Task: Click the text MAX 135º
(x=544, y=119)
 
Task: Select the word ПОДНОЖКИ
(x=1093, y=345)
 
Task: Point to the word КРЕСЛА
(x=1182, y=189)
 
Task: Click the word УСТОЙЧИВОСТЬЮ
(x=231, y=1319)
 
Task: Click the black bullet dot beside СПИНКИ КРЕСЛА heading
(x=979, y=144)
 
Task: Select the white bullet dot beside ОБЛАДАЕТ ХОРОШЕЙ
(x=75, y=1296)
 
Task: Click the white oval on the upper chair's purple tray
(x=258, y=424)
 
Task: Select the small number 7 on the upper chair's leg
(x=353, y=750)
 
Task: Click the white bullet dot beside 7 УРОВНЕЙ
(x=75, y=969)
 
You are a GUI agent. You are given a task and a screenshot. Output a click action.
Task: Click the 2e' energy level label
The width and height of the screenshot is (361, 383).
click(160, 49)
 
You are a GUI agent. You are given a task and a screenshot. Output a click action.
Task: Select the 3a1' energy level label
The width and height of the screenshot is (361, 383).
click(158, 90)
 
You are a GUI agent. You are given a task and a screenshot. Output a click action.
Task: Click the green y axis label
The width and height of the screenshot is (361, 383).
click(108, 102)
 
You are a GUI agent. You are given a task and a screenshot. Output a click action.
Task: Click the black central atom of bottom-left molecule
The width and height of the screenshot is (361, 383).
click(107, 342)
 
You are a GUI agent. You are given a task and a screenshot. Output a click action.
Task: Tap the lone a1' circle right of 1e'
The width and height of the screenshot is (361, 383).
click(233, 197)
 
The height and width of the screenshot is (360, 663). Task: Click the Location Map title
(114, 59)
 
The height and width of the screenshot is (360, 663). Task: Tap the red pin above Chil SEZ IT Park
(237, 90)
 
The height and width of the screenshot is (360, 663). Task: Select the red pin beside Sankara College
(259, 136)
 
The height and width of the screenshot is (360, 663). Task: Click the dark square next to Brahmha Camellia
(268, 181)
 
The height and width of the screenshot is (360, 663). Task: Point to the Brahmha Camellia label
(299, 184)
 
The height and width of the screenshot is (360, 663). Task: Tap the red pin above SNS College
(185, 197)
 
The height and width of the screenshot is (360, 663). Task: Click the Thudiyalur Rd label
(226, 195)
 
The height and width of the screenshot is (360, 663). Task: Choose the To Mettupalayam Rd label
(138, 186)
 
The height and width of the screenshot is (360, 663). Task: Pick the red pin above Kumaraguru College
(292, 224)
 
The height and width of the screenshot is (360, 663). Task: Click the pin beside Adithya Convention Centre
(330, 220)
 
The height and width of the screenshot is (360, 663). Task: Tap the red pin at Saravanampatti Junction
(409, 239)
* * * * * * *
Give back every item above, word for word.

Task: Click the text MAX 135º
(x=544, y=119)
 
Task: Select the word ПОДНОЖКИ
(x=1093, y=345)
 
Task: Point to the word КРЕСЛА
(x=1182, y=189)
 
Task: Click the word УСТОЙЧИВОСТЬЮ
(x=231, y=1319)
 
Task: Click the black bullet dot beside СПИНКИ КРЕСЛА heading
(x=979, y=144)
 
Task: Select the white bullet dot beside ОБЛАДАЕТ ХОРОШЕЙ
(x=75, y=1296)
 
Task: Click the white oval on the upper chair's purple tray
(x=258, y=424)
 
Task: Select the small number 7 on the upper chair's leg
(x=353, y=750)
 
Task: Click the white bullet dot beside 7 УРОВНЕЙ
(x=75, y=969)
 
You are a GUI agent. You are given a task and a screenshot. Output a click action.
Task: Click the 2e' energy level label
The width and height of the screenshot is (361, 383).
click(160, 49)
 
You are a GUI agent. You are given a task and a screenshot. Output a click action.
Task: Select the 3a1' energy level label
The width and height of the screenshot is (361, 383).
click(158, 90)
 
You are a GUI agent. You are given a task and a screenshot. Output a click action.
Task: Click the green y axis label
The width and height of the screenshot is (361, 383).
click(108, 102)
 
You are a GUI agent. You are given a task and a screenshot. Output a click action.
Task: Click the black central atom of bottom-left molecule
The width and height of the screenshot is (361, 383).
click(107, 342)
 
You are a GUI agent. You are given a task and a screenshot. Output a click action.
Task: Tap the lone a1' circle right of 1e'
The width and height of the screenshot is (361, 383).
click(233, 197)
 
The height and width of the screenshot is (360, 663). Task: Click the Location Map title
(114, 59)
 
The height and width of the screenshot is (360, 663). Task: Tap the red pin above Chil SEZ IT Park
(237, 90)
 
The height and width of the screenshot is (360, 663). Task: Select the red pin beside Sankara College
(259, 136)
 
The height and width of the screenshot is (360, 663). Task: Click the dark square next to Brahmha Camellia
(268, 181)
 
The height and width of the screenshot is (360, 663). Task: Point to the Brahmha Camellia label
(299, 184)
 
The height and width of the screenshot is (360, 663). Task: Tap the red pin above SNS College
(185, 197)
 
The height and width of the screenshot is (360, 663). Task: Click the Thudiyalur Rd label
(226, 195)
 
The height and width of the screenshot is (360, 663). Task: Choose the To Mettupalayam Rd label
(138, 186)
 
The height and width of the screenshot is (360, 663). Task: Pick the red pin above Kumaraguru College
(292, 224)
 
The height and width of the screenshot is (360, 663). Task: Click the pin beside Adithya Convention Centre
(330, 220)
 
The height and width of the screenshot is (360, 663). Task: Tap the red pin at Saravanampatti Junction
(409, 239)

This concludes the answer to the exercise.